African Economies Haunted by Oil-Backed Loans as Traders Call in Debts

Controversial deals that offered quick cash in exchange for future oil production are eating up government budgets.

Already reeling from years of civil war and corruption, South Sudan’s economy is being shaken again by plummeting petroleum prices, and a line of creditors demanding repayment for years of oil-backed loans that date back to the beginning of the country’s civil war.

South Sudan was one of a handful of African oil-producing nations to sign “prepayment agreements” with international commodity trading firms, which gave governments cash at the time in return for shipments of oil to be delivered later on.

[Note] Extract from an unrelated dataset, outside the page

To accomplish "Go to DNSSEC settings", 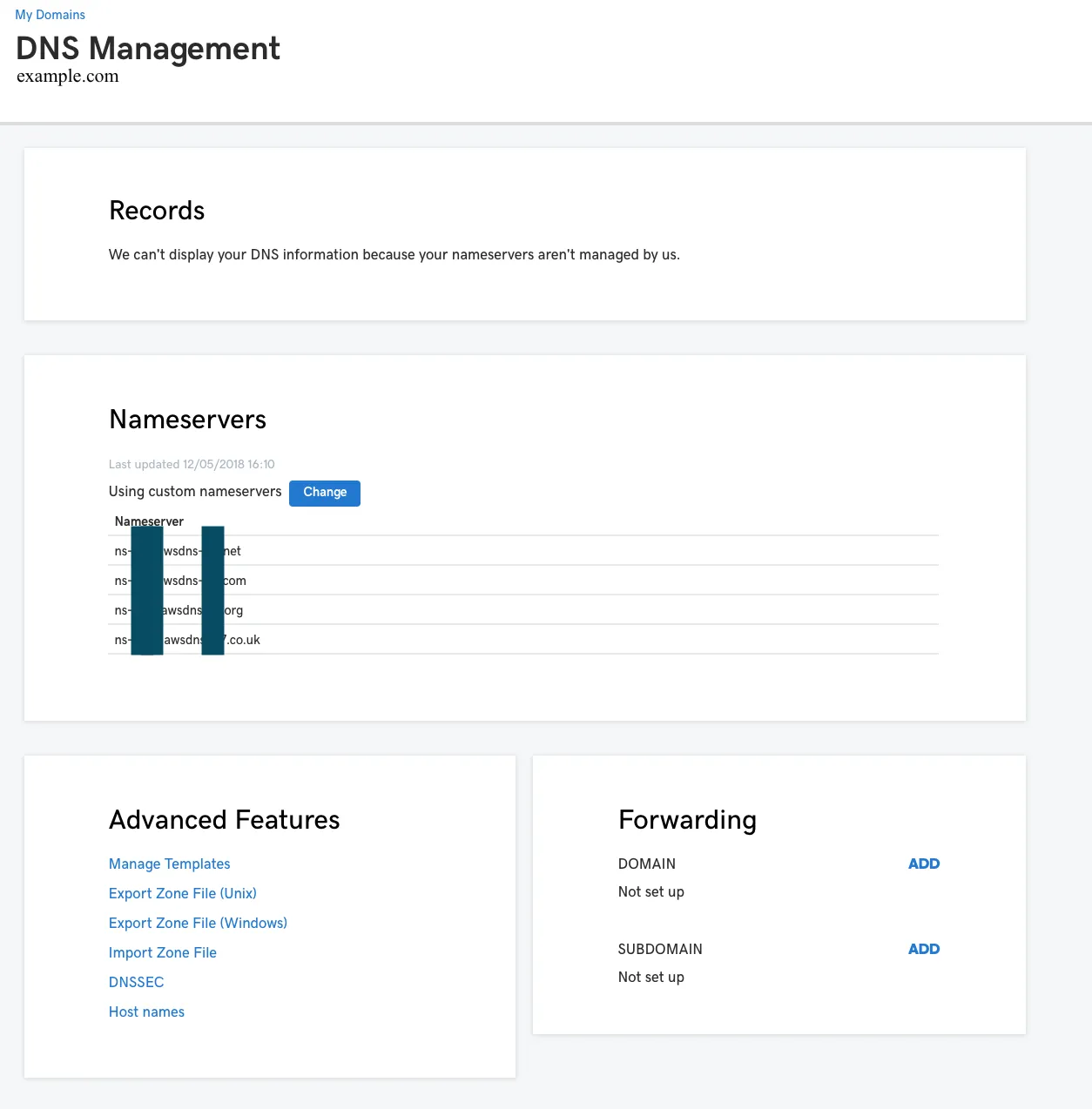I will click(137, 982).
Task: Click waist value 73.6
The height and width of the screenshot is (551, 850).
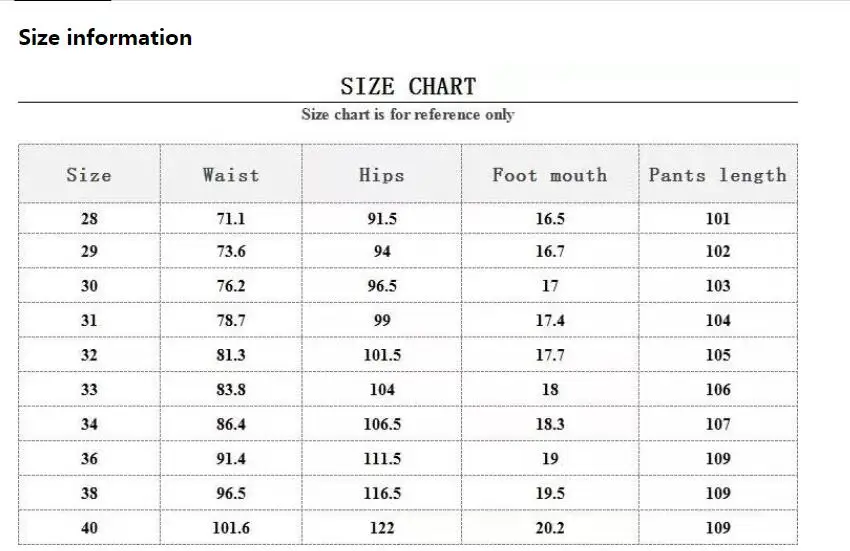Action: 231,251
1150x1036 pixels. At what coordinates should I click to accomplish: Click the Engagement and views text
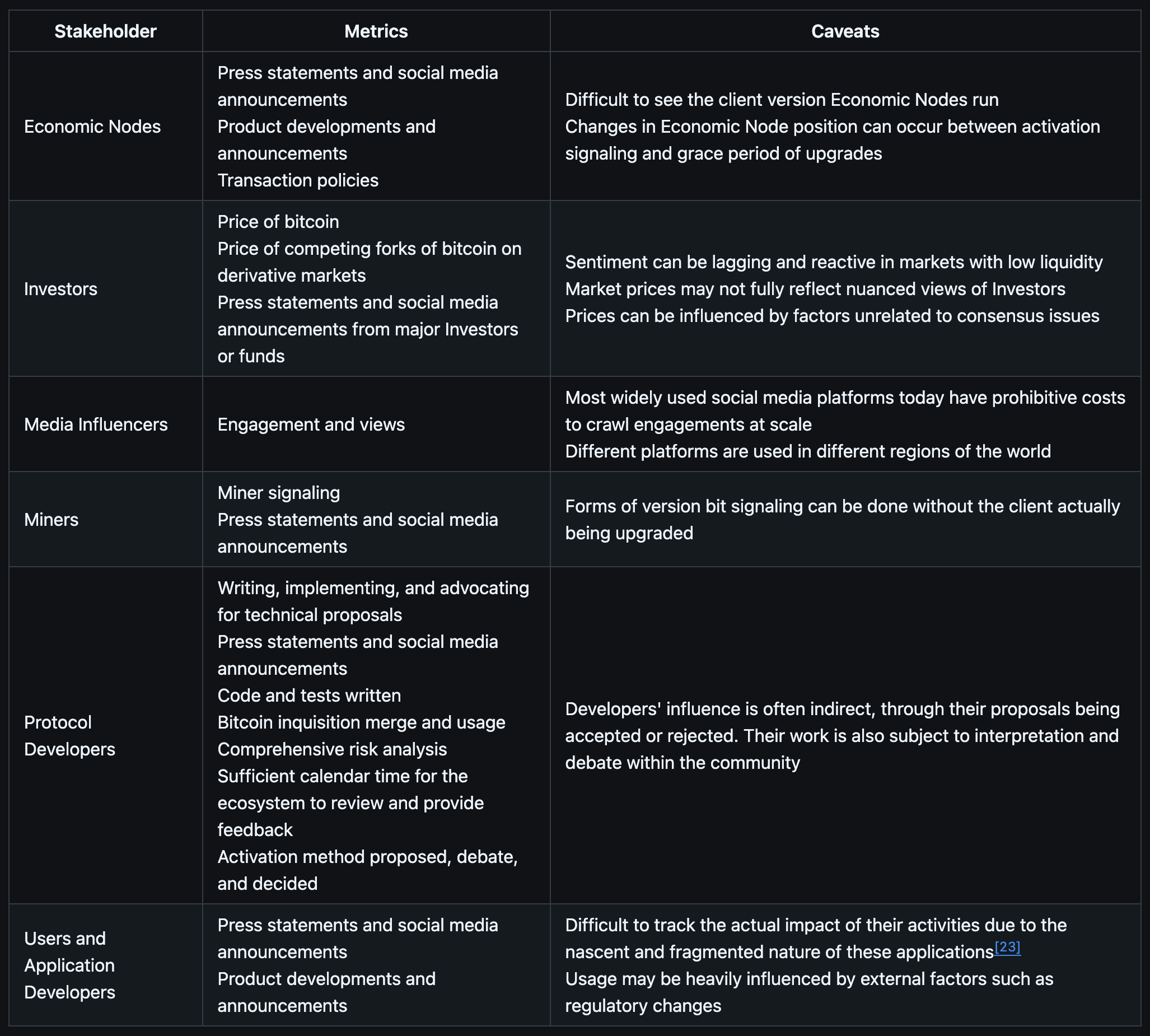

“Such deals were an important source of financing for many oil-rich governments on the continent during a commodity boom that began around 2007,” said David Mihalyi, a senior economist at the Natural Resource Governance Institute.

When oil prices later fell, first in 2015 and 2016, then again this year, countries like Chad and the Republic of Congo needed more oil than they were able to deliver to repay the money they had borrowed.

When South Sudan took its first prepayments in 2013, oil topped $100 a barrel. Within a few years, prices had halved, effectively doubling the amount of oil needed to repay loans that had already been spent. Then, in April this year, oil plunged below $20 a barrel.

In the meantime, creditors have come calling.

Britain’s High Court in June ordered South Sudan to pay commodity trading giant Trafigura $9.7 million within 30 days. Court documents show the government had already paid an additional $36 million towards the debt earlier this year, following legal action after South Sudan failed to deliver six cargoes on time between May 2018 and March 2019.

South Sudan had instead allocated the shipments to other creditors, according to an oil ministry report that has not previously been made public.

As oil prices have fallen, repayments on oil-backed loans are exacerbating an economic crisis in a country that depends on oil for 85 percent of its national budget.